Die Lebensmittelsparte des britischen Einzelhändlers Marks & Spencer wächst deutlich langsamer als zuletzt. Das geht aus aktuellen Daten des Marktforschungsunternehmens Nielsen IQ hervor.

Mittwoch, 23. Juli 2025, 15:01 Uhr
Lebensmittel Praxis
Nach einem Cyberangriff im April musste Marks & Spencer IT-Systeme abschalten. Die Umsätze in der Lebensmittelsparte wuchsen daraufhin deutlich langsamer. Bildquelle: Getty Images

Laut einer Erhebung von Nielsen IQ stiegen die Lebensmittelumsätze von M&S in den zwölf Wochen bis zum 12. Juli nur noch um 4,3 Prozent gegenüber dem Vorjahr.

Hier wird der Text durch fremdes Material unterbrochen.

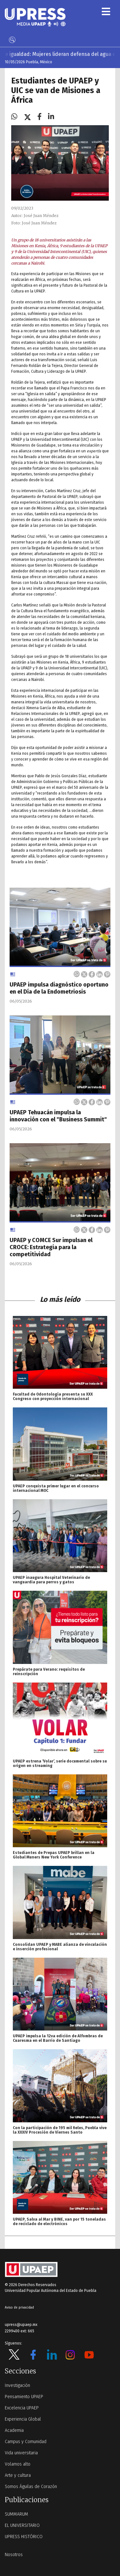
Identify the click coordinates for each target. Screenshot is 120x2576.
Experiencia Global (23, 2419)
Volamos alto (17, 2464)
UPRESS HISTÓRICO (24, 2536)
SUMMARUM (16, 2514)
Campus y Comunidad (25, 2441)
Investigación (17, 2385)
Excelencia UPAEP (22, 2408)
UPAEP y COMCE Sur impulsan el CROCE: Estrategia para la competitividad (51, 1247)
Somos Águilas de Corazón (31, 2486)
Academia (14, 2430)
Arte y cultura (18, 2475)
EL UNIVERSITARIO (22, 2525)
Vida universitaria (21, 2453)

Zuvor hatte das Unternehmen Wachstumsraten von 9,1 und 10,8 Prozent erzielt.

Die Schwächephase wird unter anderem auf eine Cyberattacke im April zurückgeführt. Infolge des Angriffs nahm M&S verschiedene IT-Systeme offline und setzte Onlinebestellungen im Bekleidungssegment für 46 Tage aus. Auch im Lebensmittelsegment kam es laut Unternehmen zu Lieferengpässen, gestiegener Warenvernichtung und höheren Logistikkosten. Der finanzielle Schaden beläuft sich nach Angaben von M&S auf rund 300 Millionen Pfund (etwa 346,2 Mio. Euro). Zwar wurde das Onlineangebot für Mode am 10. Juni wieder freigeschaltet, der Click-&-Collect-Service bleibt allerdings weiterhin ausgesetzt.

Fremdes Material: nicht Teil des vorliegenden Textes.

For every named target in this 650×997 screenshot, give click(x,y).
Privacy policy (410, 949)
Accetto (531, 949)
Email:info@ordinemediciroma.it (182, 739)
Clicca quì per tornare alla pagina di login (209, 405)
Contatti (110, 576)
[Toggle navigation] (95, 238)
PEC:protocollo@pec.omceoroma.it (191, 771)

Umsatztreiber Sommer und Sport

Während M&S mit den Folgen des Angriffs kämpft, verzeichneten andere Marktteilnehmer stabile Zuwächse. Nielsen IQ berichtet, dass die Umsätze an britischen Supermarktkassen in den vier Wochen bis zum 12. Juli um 5,8 Prozent gestiegen sind. Gründe seien unter anderem sportliche Großereignisse, sommerliche Temperaturen und gezieltere Impulskäufe gewesen. Verbraucher kauften insgesamt weniger pro Einkauf, suchten laut der Analyse aber häufiger nach Sonderangeboten. Die Zahl der Einkaufsbesuche nahm um 5,6 Prozent zu. 23 Prozent der Verkäufe erfolgten im Rahmen von Rabattaktionen.